An active presence in Sarasota’s arts and philanthropic scene since he moved here in 1987 with his wife, Margaret, Wise died Sept. 12 at 92.
“He lived a nice long life,” Margaret Wise said. “It just wasn’t long enough. Not for someone like him.”
Their love story was a whirlwind. They met on Dec. 14, 1976 and were married Jan. 18, 1977.
“We always laugh it took us six weeks,” Margaret Wise said. “It wouldn’t have taken us so long, but I had to get a divorce and he had to break an engagement.”
Although she had been separated from her first husband for 12 years, neither had filed for divorce. Margaret and Bill Wise planned to marry in Texas, but ended up tying the knot in Little Rock, Ark., one of the few places where one could legally sign divorce papers and marry on the same day.
“That love at first sight thing — that’s what it was,” Margaret Wise said. “It does happen, and it never changed.”
She said her husband had a way of making the world feel big. A lawyer, he served as the general counsel for Shell Oil in Houston.
“We have done everything, been everywhere,” Margaret Wise said. “He had a fabulous career and traveled all over the world.”
But he also had a knack for making the world feel small — like they were the only two people in the room.
“It was the two of us,” Margaret Wise said. “We had a lot of friends, but it really was just the two of us.”
It was a characteristic indicative of all his relationships. He was intelligent, articulate, well-read, and a kind and generous listener.
“He would take time to sit and make you feel like you’re the only one he wanted to talk to,” said Teri Hansen, a friend of 15 years.
A discussion with Bill Wise was never boring. Not one for small talk, he preferred politics, literature, ideas or events.
“We would frequently get together in the afternoon for quiet time in his house and just sit and talk together about ideas that he had, books that he had read,” friend Deb Kabinoff said. “He was an avid reader.”
His friend Molly Schechter said his walls were a testament to his love of books. He had floor-to-ceiling bookshelves. He was known to wander in and out of bookstores for hours.
Hansen said when they would travel, they always knew where to find him. “We would always find him in a bookstore,” she said.
He turned 92 in August, and his wife said they had planned to go to New York City in October for a late birthday celebration. He wanted to visit as many bookstores as he could. Although he had a particular affinity for the classics, his adoration of the written word was not bound by genre.

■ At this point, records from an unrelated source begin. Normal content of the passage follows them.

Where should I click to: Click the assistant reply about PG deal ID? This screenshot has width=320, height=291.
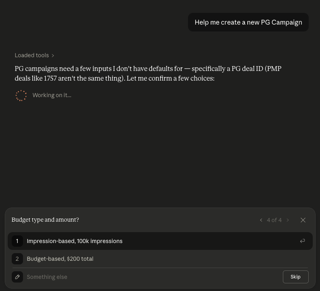click(148, 73)
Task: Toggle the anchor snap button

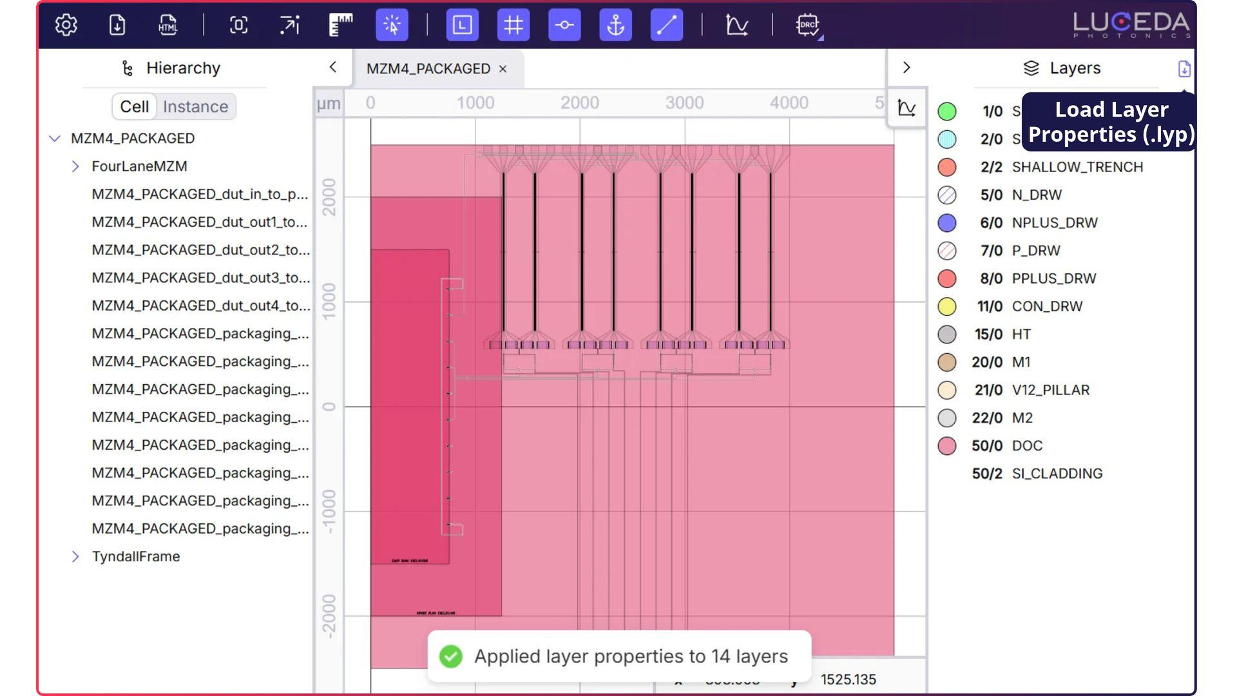Action: coord(615,25)
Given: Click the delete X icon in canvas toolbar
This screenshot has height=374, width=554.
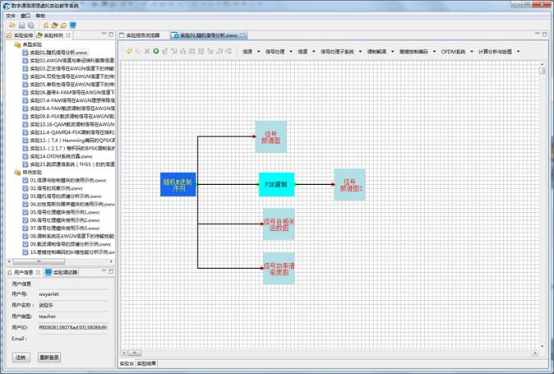Looking at the screenshot, I should [x=147, y=51].
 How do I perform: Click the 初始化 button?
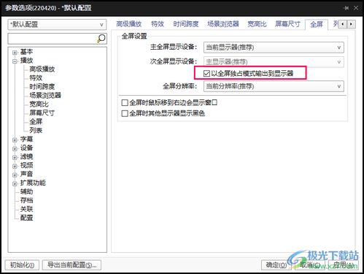click(x=22, y=265)
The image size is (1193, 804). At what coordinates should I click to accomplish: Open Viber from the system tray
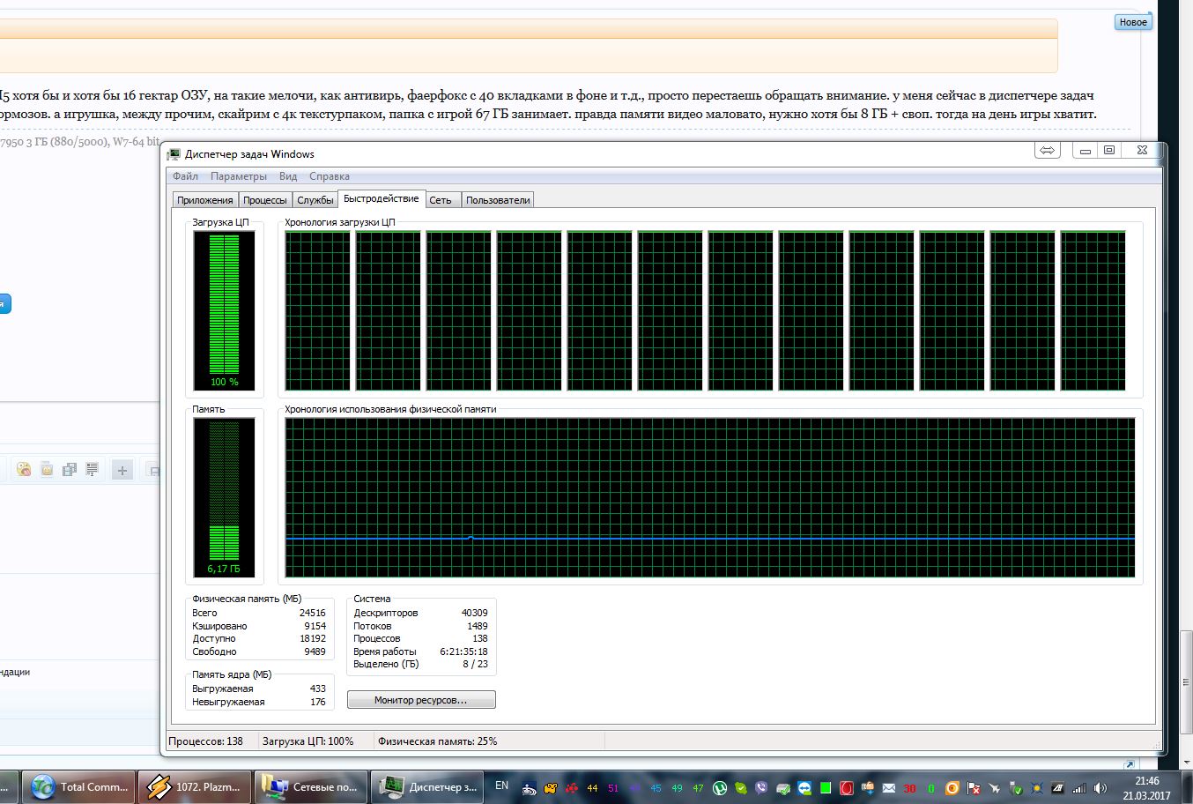tap(761, 788)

“You name it,” Hansen said, “he loved to go to old bookstores that sold old books.”
He was a man of well-educated conviction, but he was never obstinate, friends said.
“He did not have a closed mind,” Asolo Repertory Theater’s Producing Artistic Director Michael Donald Edwards said.
It’s hard for him to imagine the Asolo without Bill Wise. He and Margaret Wise attended every opening night during Edwards’s 11-year tenure.
Bill Wise never lost sight of what makes Sarasota’s art community what it is — its people. As a philanthropist, he fostered relationships in a way that only he could.
“He understood and appreciated that to build a great arts organization you had to have tremendous, real support from the people in the community,” Asolo’s Edwards said.
In the end, it’s the mark of a truly good person whose friends speak more of who they were than what they did. Bill Wise did many things. He argued court cases before the highest courts in the country, but his true legacy lives in the people he changed for the better.
“I am going to miss, in a larger sense, what he represents,” Edwards said. “A real kind of fundamental decency and goodness as well as intelligence. He was a good influence on everyone around him.”